Janet Sainsbury (b. Worthing, UK) graduated from Brighton Art School in 1991 and Turps in 2019. Her work consists of painted portraits of artists and writers predominantly from the last century, and her practice is driven by curiosity about the lives of others. Through research, she is excited to uncover fascinating links and connections between her subjects, which feature an eclectic cast of characters drawn from art history, literature and popular culture. They are selected because Sainsbury admires their work, is intrigued by their personal stories, or likes their “look” and finds them beautiful, and sometimes because she feels their importance has been undervalued.

She is an avid reader of artists’ and writers’ biographies, ranging from Katherine Mansfield to Amedeo Modigliani, Jean Rhys to Edvard Munch, and Chaim Soutine to Hannah Höch. She observes that “there has to be something that snags my attention in order to make me want to paint them.” She explores how artists from the past continue to exert influence over contemporary understanding and consciousness through their historical mythologising or contemporary reappraisals. By painting them, Sainsbury gains a stronger sense of connection and believes in them as real, flesh-and-blood characters.

She begins by working from black-and-white photographs found online or in books; she adds her own colour and uses oil paint, inks and watercolours, sometimes painting onto found materials such as postcards and other ephemera. She repeatedly repaints her subjects; in this way she begins to learn their faces, alongside their stories, and to form a relationship with them.

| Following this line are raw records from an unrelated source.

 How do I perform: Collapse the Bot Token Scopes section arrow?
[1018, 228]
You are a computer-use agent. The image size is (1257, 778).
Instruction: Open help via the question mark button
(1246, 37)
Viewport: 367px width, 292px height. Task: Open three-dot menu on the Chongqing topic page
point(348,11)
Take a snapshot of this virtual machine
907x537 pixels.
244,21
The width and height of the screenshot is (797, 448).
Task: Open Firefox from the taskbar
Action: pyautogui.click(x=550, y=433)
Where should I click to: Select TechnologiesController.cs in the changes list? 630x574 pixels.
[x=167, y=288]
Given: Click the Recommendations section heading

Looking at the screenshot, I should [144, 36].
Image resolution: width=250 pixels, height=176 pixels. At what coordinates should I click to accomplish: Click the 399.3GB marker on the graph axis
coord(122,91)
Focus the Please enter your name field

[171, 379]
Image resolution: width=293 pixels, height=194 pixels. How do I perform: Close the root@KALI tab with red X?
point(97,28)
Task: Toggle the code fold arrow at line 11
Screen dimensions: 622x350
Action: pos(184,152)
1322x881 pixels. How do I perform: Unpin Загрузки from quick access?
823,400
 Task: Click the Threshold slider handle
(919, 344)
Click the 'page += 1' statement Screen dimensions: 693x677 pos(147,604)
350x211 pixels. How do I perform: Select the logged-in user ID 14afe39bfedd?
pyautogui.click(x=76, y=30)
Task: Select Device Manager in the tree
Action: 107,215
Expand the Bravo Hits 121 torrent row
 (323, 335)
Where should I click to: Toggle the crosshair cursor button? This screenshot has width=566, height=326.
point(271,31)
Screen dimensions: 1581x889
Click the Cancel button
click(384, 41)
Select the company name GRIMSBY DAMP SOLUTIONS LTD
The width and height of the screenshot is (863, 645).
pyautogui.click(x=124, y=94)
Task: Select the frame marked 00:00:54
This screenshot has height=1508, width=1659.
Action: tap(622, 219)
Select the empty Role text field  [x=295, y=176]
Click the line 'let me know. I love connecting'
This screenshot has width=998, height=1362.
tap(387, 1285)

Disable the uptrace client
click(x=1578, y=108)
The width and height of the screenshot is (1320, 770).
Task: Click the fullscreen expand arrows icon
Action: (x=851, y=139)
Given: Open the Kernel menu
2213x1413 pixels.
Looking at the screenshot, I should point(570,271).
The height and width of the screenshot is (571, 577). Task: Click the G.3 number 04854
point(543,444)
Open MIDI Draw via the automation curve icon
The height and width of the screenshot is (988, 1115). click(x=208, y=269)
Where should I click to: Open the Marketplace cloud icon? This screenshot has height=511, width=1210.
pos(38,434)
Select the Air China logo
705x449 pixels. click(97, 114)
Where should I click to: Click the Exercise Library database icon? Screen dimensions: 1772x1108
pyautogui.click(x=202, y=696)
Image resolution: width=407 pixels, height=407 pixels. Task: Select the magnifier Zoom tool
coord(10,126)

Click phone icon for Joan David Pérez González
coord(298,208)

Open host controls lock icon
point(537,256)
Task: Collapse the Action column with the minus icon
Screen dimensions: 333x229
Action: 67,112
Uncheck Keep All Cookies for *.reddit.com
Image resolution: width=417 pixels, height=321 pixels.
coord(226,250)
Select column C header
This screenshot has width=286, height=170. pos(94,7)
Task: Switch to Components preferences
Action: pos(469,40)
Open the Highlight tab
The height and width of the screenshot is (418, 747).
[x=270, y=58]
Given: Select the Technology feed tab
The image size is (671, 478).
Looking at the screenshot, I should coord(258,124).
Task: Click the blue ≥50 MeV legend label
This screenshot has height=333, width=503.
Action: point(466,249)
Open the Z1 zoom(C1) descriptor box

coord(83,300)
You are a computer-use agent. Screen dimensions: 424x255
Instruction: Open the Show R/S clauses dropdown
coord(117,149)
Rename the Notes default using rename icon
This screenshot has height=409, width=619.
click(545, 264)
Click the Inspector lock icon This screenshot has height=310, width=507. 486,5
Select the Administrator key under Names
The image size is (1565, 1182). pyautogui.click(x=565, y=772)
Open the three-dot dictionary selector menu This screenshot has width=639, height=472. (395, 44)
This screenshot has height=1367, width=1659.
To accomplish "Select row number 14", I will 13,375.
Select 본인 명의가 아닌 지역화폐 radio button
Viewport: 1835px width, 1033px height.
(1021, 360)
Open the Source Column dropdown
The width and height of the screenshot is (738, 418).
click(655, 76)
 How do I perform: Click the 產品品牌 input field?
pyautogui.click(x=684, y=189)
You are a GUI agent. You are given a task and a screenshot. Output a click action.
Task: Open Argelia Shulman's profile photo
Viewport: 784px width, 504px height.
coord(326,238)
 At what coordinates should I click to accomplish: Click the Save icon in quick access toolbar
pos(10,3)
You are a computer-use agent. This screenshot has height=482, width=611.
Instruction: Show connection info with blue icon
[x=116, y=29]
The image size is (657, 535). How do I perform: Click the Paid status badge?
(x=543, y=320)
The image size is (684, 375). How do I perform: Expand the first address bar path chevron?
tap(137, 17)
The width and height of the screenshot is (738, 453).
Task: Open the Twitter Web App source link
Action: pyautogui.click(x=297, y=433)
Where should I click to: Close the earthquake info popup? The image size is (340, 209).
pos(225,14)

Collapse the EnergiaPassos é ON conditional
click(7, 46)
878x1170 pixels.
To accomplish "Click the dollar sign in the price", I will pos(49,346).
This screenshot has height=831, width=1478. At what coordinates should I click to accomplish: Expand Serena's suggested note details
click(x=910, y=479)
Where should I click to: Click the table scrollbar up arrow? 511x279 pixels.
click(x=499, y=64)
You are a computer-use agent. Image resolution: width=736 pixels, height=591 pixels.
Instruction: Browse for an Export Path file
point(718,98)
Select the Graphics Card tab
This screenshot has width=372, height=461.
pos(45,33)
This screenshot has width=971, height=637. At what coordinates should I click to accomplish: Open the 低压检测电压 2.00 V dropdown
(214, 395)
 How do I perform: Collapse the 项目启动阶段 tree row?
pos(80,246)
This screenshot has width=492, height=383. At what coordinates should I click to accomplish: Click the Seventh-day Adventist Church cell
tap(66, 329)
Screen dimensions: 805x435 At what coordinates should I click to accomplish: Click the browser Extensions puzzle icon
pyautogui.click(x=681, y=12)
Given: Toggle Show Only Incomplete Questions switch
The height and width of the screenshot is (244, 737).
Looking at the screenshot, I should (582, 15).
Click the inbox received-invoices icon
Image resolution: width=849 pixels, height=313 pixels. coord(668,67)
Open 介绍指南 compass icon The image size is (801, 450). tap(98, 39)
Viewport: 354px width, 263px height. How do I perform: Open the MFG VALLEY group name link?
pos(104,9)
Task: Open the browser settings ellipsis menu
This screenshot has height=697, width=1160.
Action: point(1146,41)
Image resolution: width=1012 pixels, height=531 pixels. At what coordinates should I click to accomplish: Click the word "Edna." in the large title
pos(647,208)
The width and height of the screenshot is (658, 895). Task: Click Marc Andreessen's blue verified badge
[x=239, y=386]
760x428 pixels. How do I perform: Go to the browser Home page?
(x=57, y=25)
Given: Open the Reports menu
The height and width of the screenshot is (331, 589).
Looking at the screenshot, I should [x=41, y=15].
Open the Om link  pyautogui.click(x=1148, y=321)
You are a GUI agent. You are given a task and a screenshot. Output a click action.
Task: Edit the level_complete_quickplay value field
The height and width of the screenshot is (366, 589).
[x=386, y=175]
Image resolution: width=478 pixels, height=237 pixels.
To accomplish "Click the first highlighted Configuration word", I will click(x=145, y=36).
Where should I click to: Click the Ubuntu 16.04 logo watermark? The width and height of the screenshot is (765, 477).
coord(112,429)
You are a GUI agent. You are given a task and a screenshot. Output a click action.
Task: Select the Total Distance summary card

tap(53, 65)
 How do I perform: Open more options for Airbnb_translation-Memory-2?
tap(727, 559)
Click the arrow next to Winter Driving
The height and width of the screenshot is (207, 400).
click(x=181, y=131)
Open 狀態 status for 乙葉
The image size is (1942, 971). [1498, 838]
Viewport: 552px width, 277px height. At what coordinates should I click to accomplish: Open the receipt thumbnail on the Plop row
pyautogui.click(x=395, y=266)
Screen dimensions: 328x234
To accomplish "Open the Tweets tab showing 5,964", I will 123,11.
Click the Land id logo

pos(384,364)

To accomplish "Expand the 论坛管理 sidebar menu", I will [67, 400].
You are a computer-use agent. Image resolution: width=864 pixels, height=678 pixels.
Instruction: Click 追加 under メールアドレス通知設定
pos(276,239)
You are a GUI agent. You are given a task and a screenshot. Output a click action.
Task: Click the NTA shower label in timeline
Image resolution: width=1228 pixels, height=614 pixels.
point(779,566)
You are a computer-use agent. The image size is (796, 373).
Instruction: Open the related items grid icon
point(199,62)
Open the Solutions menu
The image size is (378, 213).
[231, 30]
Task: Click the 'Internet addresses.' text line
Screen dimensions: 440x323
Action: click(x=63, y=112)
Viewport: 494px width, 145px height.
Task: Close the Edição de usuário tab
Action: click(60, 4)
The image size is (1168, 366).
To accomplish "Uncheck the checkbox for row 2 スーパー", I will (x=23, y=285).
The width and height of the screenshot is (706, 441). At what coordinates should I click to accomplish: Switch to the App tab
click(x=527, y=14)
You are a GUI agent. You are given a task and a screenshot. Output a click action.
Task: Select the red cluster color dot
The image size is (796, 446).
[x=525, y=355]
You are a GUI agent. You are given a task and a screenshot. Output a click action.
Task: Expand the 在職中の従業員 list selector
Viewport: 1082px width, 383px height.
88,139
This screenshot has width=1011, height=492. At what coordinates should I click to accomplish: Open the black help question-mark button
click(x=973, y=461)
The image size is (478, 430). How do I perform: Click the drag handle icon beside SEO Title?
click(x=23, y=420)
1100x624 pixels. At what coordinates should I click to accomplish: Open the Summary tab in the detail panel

For this exhibition, Sainsbury has completed a new series about the writer Jean Rhys. She has long been a fan, but her interest has been renewed by a recent re-reading of her novels and short stories, and by reading several biographies. Alongside this, she has visited Cheriton Fitzpaine, Devon, where Rhys lived and wrote Wide Sargasso Sea. Rhys was mistrusted by her neighbours and hated village life; her dreams of her childhood in Dominica remained vivid. This sense of being haunted by ghosts, of not belonging, and of a double life has fed into Sainsbury’s portrayals of her.